Through hands-on hacking, perform a detailed, practical investigation of Bacalhau (https://www.bacalhau.org/) - a software solution for distributed compute over data - aiming to achieve technical goals and report on outcomes as detailed below.
At minimum, this will involve testing usage with existing open source computational workflows and tools for Cohort Discovery as developed at the University of Nottingham (https://github.com/health-informatics-uon/rquest-tools, https://github.com/health-informatics-uon/beacon-tools).
Areas of investigation include:
- Achieving successful usage with existing workflows for known HDR UK federated use cases; at a minimum the above Cohort Discovery workflows.
- Comparison with existing tools in the landscape.
- At a minimum tools that already run the above workflows:
- Workflow Execution Service (WfExS), an Elixir tool
- TESK, a Kubernetes implementation of GA4GH Task Execution Service (TES)

■ **DATA LINES**:
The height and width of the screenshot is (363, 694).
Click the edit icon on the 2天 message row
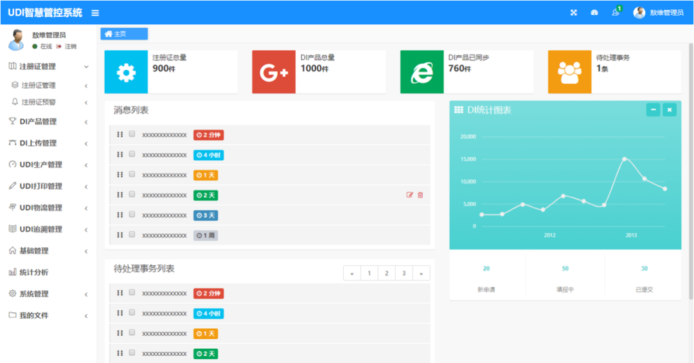(410, 195)
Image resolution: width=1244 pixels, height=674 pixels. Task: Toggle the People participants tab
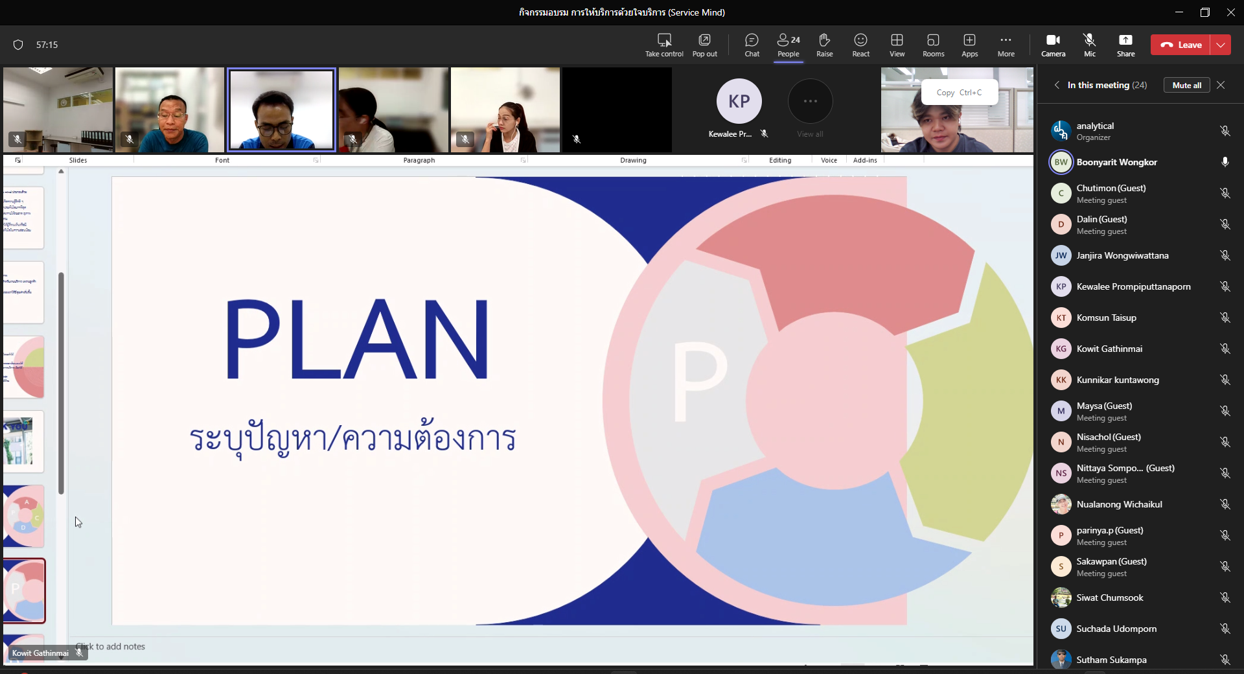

■ **WHAT THIS TASK INVOLVES**: Please reproduce the passage of the Bacalhau investigation text from "Through hands-on hacking, perform" to "in the landscape.", word for word.

■ **FINAL RESULT**:
Through hands-on hacking, perform a detailed, practical investigation of Bacalhau (https://www.bacalhau.org/) - a software solution for distributed compute over data - aiming to achieve technical goals and report on outcomes as detailed below.
At minimum, this will involve testing usage with existing open source computational workflows and tools for Cohort Discovery as developed at the University of Nottingham (https://github.com/health-informatics-uon/rquest-tools, https://github.com/health-informatics-uon/beacon-tools).
Areas of investigation include:
- Achieving successful usage with existing workflows for known HDR UK federated use cases; at a minimum the above Cohort Discovery workflows.
- Comparison with existing tools in the landscape.